WASHINGTON – If you like the Theater of the Absurd, the latest effort to control the United States’ borders by the Department of Homeland Security rivals the best offerings by Samuel Beckett and Eugene Ionesco.

Under a U.S. law that will kick in Jan. 1, 2008, millions of Canadians and Americans will have to produce biometric proof of identity when visiting across the border and wishing to return home without a possible stopover in a detention hellhole.

Unless details of your retina are encoded in your passport or yet-to-be-developed identity card, you won’t be able to cross what has been the longest undefended border in human history.

The only Americans who seem to know about the demise of this fine tradition, historic boast and an example to the world live in northern-tier states stretching from Washington to Maine. The rest of the country seems oblivious.

The Theater of the Absurd would play it that way, wouldn’t it? After all, its essential truth is that nothing matters – not even absurdity.

Peter MacKay, Canada’s foreign minister, was in Washington earlier this month to confer with Condoleezza Rice, the U.S. secretary of state. She told him the new border law will have to be followed.

A few days later, Stockwell Day, the Canadian minister of public safety, met with Michael Chertoff, the U.S. secretary of homeland security, and got the same message. The law is the law – unless, maybe, with luck, Congress will bend a little.

At the end of March, Prime Minister Stephen Harper clearly made no progress when he and President Bush took up the border issue at the NAFTA summit in Cancun, Mexico.

Nor have Canadian diplomats been idle. Ambassador Michael Wilson is looking for allies to help press Canada’s case, explaining the threat the program regulations pose for the tourism and convention business of both countries.

Good luck. I don’t know what could have been done to prevent this absurd situation. Americans have long griped about Canada as a haven for terrorists, dope smugglers and illegal immigrants.

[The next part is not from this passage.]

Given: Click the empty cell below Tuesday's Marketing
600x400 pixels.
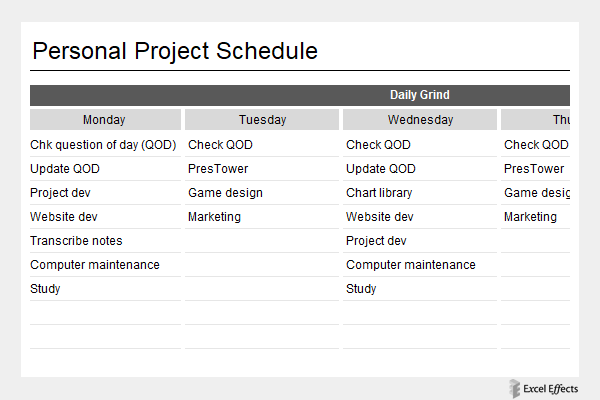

When terrorists struck on that horrible Sept. 11, 2001, reports appeared in The New York Times that some of them had come in via Canada. Not a word was true. It didn’t happen. And it made no difference. The lie lives. Politicians, legislators, government agencies act as if it had – the more so at election time.

This coming November, the future of Republican control of Congress is at stake and the sky is the limit on political blather.

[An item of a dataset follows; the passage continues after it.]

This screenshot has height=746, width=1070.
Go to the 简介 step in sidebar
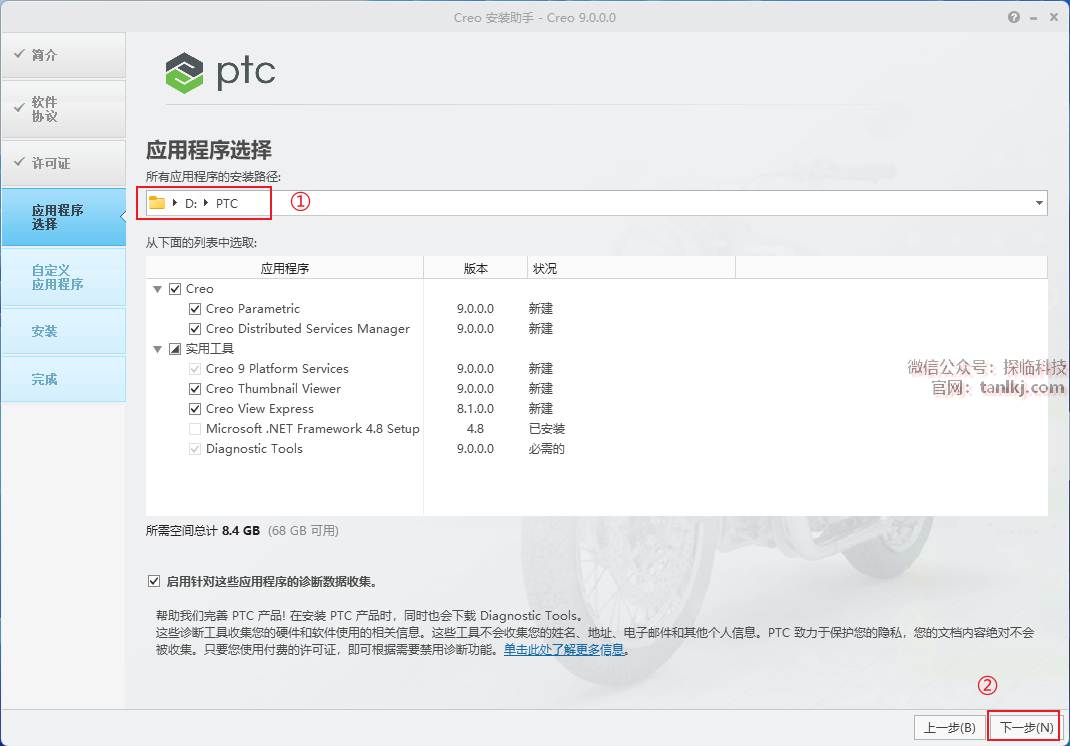point(63,55)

There’s no telling who’ll say what, but this much is certain: border security is a red hot issue and, out of the spotlight, Canada is getting burned. That this is happening while the United States no longer has a southern border in any real sense is, well, an absurdity.

On its southern border, U.S. laws have gone out the window – regardless of what Secretary Rice told Foreign Minister MacKay, and Secretary Chertoff repeated to Safety Minister Day.

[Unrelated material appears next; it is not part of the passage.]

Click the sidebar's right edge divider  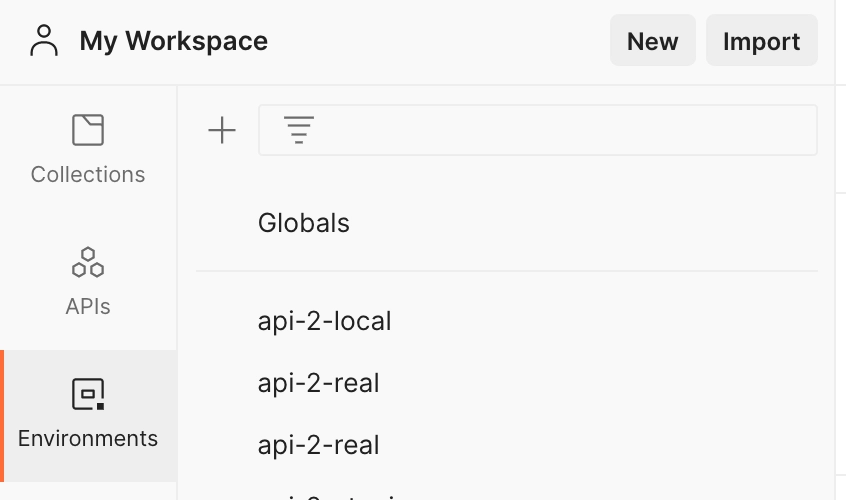coord(835,300)
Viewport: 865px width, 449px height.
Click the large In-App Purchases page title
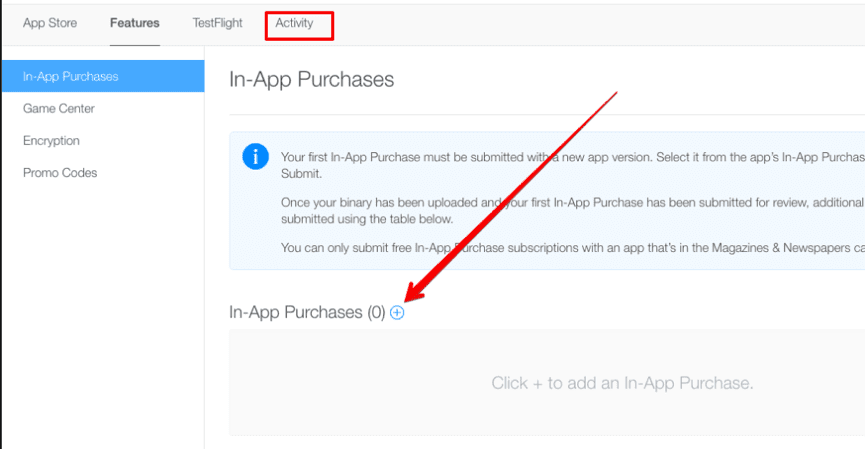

Tens of thousands of people swarm over from Mexico every day without so much as by your leave – and not all of them are Mexicans, either. Nobody in Washington knows who they are. Nobody checks their biometric documents. They have no documents. They are “undocumented immigrants,” in Washington’s official parlance.

Most Washington politicians, though, say “we must do something.” Some want to build a wall. Some offer more electronic guardians. Some would let it rip. But all know it’s mainly hot air.

The only real targets are millions of Canadians and Americans who cross the border as tourists, workers or relatives visiting relatives.

The amount of money spent by Canadians in just upstate New York and Florida is staggering – equaled only by the amount Americans spend in hot-ticket places such as Niagara Falls, Toronto; Quebec City and the Canadian Rockies. All of that daily camaraderie and commerce currently takes place without any eyeball scanning.

That will change drastically when a new curtain of security clanks down on New Year’s Day 2008. If that’s not the Theater of the Absurd, please, somebody tell me what it is.

Bogdan Kipling is a veteran Washington columnist for the Halifax Chronicle Herald.